Go to "DHCP configuration" of "DHCP function" and find a "show new IP Address" on the right of binding the IP address to the MAC address. Click to enter. 3

 

Figure 3
After you click it, the IP and MAC binding List dialog box is displayed. This dialog box displays the correspondence between the IP addresses of the unbound PCs in the network and the MAC addresses, enter the computer "name" and "activation" and select "√", and click OK in the upper right corner. 4

 

Figure 4
In this case, the options you bind will appear in the IP and MAC binding list box, 5 and then click "OK/Apply" to complete the binding.

 

Figure 5
3. Bind the IP address of the gateway and its MAC address to each pc.
This operation mainly prevents ARP spoofing between the gateway IP address and its MAC address.
First, find the gateway IP address and MAC address on the vro side,

6

Then start/run cmd on each PC to Enter the dos operation, Enter arp-s 192.168.1.1 0-0e-2e-5b-42-03, and Enter to bind pc01. 7

Figure 7
For other hosts in the network, enter the corresponding host IP address and MAC address in the same way to bind the IP address to the MAC address. However, if the computer is restarted, the function will disappear. Therefore, you can make this command into a batch processing file and put it in the startup of the operating system. The batch processing file can be written as follows:
@ Echo off
Arp-d
Arp-sro lan ip router LAN MAC

Find the attack source for the Intranet that has an arp attack. Method: run the arp-a command in DOS to check whether the MAC address of the gateway is the same as that of the real MAC address of the vro. If not, search for the PC corresponding to the MAC address.

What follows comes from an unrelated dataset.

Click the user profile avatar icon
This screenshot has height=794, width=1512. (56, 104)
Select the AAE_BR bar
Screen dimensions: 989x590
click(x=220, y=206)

This PC is the attack source.
Other router users' solutions also require two-way binding of IP addresses and MAC addresses on the vro and PC end to implement corresponding prevention, however, binding IP addresses and MAC addresses on vrouters and PCs is complicated. You need to find the IP addresses and MAC addresses of each PC, which increases the workload and is prone to errors during the operation.
The above methods can basically solve the problems related to the network caused by ARP attacks. The above methods have also been tested by multiple users and Internet cafes, achieving the expected results. The solution of QNO is easy to learn, and it is safe and reliable to bind the IP/MAC address of the entire network on the vro.